[Items from a data source]
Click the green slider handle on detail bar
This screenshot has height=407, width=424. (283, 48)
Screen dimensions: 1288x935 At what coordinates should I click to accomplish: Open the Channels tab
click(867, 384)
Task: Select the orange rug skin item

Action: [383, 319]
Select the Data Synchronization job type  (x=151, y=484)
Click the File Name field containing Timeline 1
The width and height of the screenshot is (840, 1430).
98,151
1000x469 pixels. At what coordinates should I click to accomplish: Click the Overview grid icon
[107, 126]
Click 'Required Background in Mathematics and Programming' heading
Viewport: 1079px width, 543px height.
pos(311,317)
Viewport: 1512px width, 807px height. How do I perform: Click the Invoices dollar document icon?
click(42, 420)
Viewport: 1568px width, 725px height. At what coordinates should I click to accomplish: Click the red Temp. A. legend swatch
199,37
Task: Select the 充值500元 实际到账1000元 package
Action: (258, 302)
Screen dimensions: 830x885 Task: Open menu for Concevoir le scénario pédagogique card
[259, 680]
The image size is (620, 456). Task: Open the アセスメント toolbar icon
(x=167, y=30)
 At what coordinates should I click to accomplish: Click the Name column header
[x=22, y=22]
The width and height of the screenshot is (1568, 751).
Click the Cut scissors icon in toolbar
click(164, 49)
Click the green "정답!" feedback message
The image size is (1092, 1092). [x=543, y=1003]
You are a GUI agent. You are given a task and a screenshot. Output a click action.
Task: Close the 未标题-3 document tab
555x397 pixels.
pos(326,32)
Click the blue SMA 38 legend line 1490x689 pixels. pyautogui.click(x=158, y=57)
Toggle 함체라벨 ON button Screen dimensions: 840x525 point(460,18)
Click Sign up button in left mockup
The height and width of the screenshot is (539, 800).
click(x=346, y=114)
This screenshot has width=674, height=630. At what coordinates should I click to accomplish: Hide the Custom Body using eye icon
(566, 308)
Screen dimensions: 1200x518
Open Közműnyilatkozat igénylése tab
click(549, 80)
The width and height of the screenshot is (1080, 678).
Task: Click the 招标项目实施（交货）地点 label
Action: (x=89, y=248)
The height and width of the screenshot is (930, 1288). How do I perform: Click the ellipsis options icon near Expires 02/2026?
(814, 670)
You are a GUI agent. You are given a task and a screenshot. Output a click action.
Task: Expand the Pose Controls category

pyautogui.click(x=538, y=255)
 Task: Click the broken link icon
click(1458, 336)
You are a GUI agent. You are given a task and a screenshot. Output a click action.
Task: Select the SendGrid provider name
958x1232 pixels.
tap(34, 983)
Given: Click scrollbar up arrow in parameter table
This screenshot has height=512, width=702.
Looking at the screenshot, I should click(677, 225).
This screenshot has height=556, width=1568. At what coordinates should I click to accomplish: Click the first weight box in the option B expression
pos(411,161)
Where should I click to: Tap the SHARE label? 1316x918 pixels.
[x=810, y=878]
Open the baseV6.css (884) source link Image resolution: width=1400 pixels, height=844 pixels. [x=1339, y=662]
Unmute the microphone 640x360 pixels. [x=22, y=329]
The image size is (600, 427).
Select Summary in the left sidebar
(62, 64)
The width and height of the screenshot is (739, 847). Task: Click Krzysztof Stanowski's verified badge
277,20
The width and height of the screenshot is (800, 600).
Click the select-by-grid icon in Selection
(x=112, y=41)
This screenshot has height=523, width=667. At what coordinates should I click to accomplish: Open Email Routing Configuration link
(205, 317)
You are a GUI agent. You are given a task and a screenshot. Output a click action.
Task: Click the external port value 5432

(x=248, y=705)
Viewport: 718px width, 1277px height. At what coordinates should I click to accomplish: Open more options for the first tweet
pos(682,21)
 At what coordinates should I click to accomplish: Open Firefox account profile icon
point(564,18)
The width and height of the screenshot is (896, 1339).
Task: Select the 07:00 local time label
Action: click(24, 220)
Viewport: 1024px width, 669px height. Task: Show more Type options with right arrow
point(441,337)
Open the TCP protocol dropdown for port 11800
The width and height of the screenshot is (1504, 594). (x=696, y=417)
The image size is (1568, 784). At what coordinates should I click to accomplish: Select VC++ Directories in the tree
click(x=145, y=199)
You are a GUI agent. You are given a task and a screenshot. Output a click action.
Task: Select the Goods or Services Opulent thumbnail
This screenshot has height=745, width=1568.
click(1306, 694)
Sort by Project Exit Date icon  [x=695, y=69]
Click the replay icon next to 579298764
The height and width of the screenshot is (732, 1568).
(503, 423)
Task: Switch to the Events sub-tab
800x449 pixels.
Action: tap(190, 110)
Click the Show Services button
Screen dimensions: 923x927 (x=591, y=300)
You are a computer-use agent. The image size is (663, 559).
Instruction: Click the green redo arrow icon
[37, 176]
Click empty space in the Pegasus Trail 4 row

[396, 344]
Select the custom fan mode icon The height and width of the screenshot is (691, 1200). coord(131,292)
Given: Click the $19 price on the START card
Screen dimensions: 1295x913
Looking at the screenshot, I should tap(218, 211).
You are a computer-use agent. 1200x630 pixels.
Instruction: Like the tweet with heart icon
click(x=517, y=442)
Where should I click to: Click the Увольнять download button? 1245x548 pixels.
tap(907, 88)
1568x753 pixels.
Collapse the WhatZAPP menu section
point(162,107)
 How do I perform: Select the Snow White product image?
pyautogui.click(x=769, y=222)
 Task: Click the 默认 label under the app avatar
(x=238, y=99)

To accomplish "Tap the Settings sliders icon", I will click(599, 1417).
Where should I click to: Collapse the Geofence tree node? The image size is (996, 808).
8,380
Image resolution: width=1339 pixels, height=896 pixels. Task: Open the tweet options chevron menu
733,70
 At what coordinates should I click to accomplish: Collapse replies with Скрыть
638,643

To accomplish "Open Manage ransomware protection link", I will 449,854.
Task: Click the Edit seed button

Prompt: Gather up, from the records above, each line where the word "computer" appears.

Your response:
You are a computer-use agent. The image size is (663, 559).
You are a computer-use agent. 1200x630 pixels.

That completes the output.